The European Banking Authority (EBA) has published two reports on financial technology (FinTech) in order to raise awareness on the potential prudential risks and opportunities from current and potential FinTech applications.
One report focuses on the impact of FinTech on incumbent credit institutions' business models, and the other on the prudential risks and opportunities arising for institutions from FinTech.
The EBA categorizes incumbent credit institutions as proactive, reactive, and passive, depending on the level of adoption of advanced technologies and their overall engagement with FinTech.
“Potential risks may arise both for incumbents not able to react adequately and timely, remaining passive observers, but also for aggressive front-runners that alter their business models without a clear strategic objective in mind, backed by appropriate governance, operational and technical changes,” the EBA said.
The first EBA report calls upon incumbent credit institutions to partner with fintech firms, which it believes would be a "win-win" situation.
In its second report, the EBA assesses seven use cases – the application of new technologies to existing financial processes, procedures, and services. This includes the use of biometric authentication using fingerprint recognition; use of robo-advisors for investment advice; use of big data and machine learning for credit scoring; use of distributed ledger technology (DLT) and smart contracts for trade finance; and use of DLT to streamline customer due diligence processes; among others.
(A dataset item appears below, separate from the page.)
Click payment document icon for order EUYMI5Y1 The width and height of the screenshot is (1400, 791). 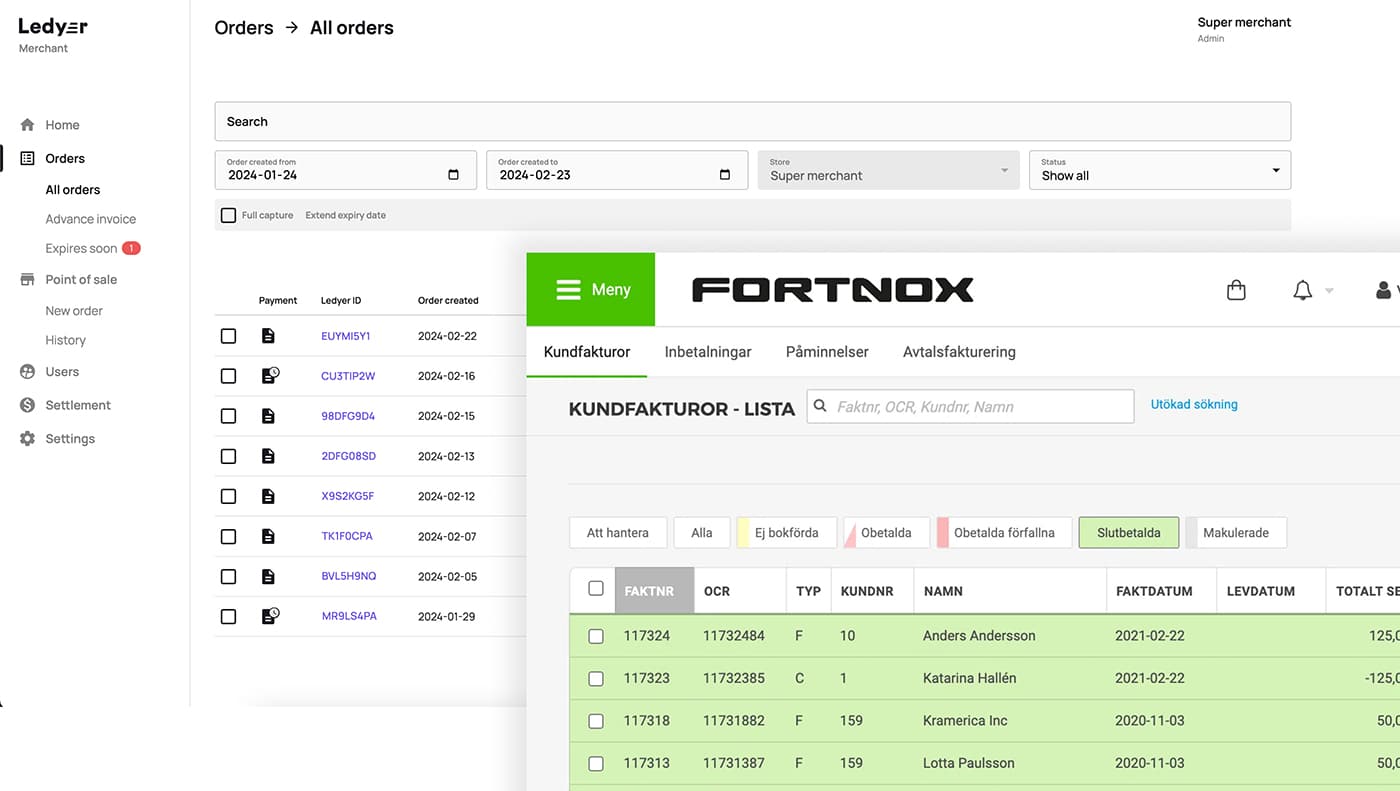pyautogui.click(x=268, y=336)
The report noted that there has not been any significant implementation of sophisticated technologies by institutions so far, adding that this may be due to “security concerns and filtering the hype around FinTech.”
“From the prudential risks' perspective, there is a growing shift towards operational risk, arising mainly from the accentuation of ICT risks as institutions move towards more technology-based solutions,” the EBA said. “Dependencies on third-party providers, heightened legal and compliance risks and negative impact on conduct risk add to the overall increased operational risk. The potential efficiency gains and improved customer experience are currently the predominant potential opportunities while the changing customer behaviour is an important factor triggering institutions' interest towards FinTech.”